Decidimos naquele momento não passar pelos rituais religioso e civil por não darmos importância à benção de intermediários dos deuses, parentes, ou à oficialidade cartorial (mesmo que a falta desta possa acarretar problemas no futuro). Por não ter passado por esse conjunto de ritos que normalmente representam e marcam nossa passagem para uma outra condição de vida, levou algum tempo para que passasse a dizer “sou casado”, em vez de “moro com minha namorada”.

Mas qual a relação dessa trivialidade com os Jogos Olímpicos? Explico. Os ritos, ao nível imaginário, organizam e realizam a passagem de novas realidades em estética impressa no trajeto entre o corpo e a vida social. E os Jogos Olímpicos, enquanto tradição inventada no mundo moderno e inspirada em marcas simbólicas dos Jogos da Antiguidade, situam-se na estrutura sociocultural num complexo entendido como jogo-festa-ritual.

Quando leciono sobre os Jogos da Antiguidade, cuido sempre de afastar os mais apressados das ciladas da aproximação direta entre a Antiguidade e os Jogos Olímpicos modernos. Era um outro mundo. Mas assumo o clichê da licença poética para algumas aproximações.

Afinal, se Coubertin pôde, por que não eu? Os Jogos Olímpicos da Antiguidade eram predominantemente rituais em homenagem aos deuses ---na antiga Olímpia, mais especificamente a Zeus.

Vale mencionar que aquele povo tinha a característica solar de realizar jogos competitivos (rituais) para tudo. Competiam em jogos até para homenagear os mortos! Eram os Jogos Fúnebres. Fazia parte do ritual dos Jogos Olímpicos da Antiguidade a chamada Trégua Olímpica, que selava a paz naquele mundo conflituoso para que os competidores e demais participantes pudessem se deslocar a salvo até a cidade de Olímpia.

À sombra de grandes conflitos, no curso histórico, não se realizaram os Jogos. Nem lá, nem cá. Como nas edições de Berlim (1916), Tóquio (1940) e Londres (1944), canceladas sob os conflitos mundiais.
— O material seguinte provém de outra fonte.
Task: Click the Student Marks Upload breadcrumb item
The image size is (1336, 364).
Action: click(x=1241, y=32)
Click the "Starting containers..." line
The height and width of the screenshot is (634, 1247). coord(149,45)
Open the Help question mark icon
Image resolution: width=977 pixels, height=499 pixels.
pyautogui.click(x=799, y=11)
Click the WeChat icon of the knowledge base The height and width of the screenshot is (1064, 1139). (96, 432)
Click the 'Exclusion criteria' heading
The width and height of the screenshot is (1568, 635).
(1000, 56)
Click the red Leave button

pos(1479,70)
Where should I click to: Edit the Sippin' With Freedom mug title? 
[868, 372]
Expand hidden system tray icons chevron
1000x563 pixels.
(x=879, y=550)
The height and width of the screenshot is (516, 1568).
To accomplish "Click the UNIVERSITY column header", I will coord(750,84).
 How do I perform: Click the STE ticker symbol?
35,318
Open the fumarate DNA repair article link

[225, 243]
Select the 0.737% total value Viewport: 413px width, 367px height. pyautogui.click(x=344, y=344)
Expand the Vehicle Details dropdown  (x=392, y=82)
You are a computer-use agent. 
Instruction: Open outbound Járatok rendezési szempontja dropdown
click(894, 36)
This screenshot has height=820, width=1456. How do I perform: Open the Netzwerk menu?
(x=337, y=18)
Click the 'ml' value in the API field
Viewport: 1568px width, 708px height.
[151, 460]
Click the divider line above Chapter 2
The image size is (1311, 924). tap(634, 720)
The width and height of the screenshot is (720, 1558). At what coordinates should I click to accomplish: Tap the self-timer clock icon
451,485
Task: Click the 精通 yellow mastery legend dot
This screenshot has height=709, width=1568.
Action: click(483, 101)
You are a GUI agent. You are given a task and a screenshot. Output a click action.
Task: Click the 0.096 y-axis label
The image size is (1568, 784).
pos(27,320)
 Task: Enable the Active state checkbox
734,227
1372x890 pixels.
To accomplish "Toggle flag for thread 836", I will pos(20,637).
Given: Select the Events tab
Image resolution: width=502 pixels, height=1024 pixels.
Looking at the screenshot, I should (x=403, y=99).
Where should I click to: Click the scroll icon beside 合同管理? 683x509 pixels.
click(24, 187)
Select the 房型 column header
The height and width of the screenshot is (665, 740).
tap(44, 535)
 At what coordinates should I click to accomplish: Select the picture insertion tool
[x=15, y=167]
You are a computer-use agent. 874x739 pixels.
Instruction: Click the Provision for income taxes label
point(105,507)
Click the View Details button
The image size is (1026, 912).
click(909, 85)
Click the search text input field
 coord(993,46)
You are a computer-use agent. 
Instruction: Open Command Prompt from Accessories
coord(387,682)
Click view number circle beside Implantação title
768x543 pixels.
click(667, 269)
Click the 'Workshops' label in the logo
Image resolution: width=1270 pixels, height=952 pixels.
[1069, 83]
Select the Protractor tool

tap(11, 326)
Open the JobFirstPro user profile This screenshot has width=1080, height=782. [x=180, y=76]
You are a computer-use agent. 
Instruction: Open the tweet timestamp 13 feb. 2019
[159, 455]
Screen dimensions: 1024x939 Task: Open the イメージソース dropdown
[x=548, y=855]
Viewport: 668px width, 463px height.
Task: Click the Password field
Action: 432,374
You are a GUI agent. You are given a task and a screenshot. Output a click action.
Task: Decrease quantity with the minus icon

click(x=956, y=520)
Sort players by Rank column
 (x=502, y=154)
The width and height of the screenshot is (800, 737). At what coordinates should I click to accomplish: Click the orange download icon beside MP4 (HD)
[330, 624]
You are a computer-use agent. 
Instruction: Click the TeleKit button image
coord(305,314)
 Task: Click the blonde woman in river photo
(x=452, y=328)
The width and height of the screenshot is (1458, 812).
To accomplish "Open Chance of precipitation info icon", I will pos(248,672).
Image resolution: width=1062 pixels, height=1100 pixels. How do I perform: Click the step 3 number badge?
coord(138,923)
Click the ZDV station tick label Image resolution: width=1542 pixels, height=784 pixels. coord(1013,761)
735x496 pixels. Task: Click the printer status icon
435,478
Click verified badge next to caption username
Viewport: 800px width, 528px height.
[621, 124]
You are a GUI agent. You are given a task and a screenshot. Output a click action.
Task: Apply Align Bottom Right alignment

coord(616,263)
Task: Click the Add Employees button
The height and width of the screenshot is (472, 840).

Os Jogos Olímpicos de Tóquio serão lembrados como jogos fúnebres. Não no sentido da ritualística e da homenagem, como os da Antiguidade, mas, sob a condição de Jogos que não deveriam ter acontecido.

O tempo é de conflito, insegurança e luto pelas perdas pela Covid-19.

Fora toda a condição sanitária a ser enfrentada, nosso luto é, pelo contrário, noturno. Homenageamos os mortos no rito do luto e não no jogo. Cessamos atividades por um breve tempo e nos recolhemos. Forçando a realização dos Jogos sob tais condições de conflito e luto, esvai-se o rito e o mito, sobra o produto econômico ---algo que não nos pertence na alma.

Observamos cada vez mais a desmitologização dos Jogos Olímpicos. Ou seja, o processo de esvaziamento simbólico marcado pela perda da pregnância mítica e ritualística presente no acontecimento dos Jogos. Ainda à força do mito, não há Trégua Olímpica para a realização dos Jogos Olímpicos de Tóquio. Jogos Fúnebres não são rito do nosso tempo.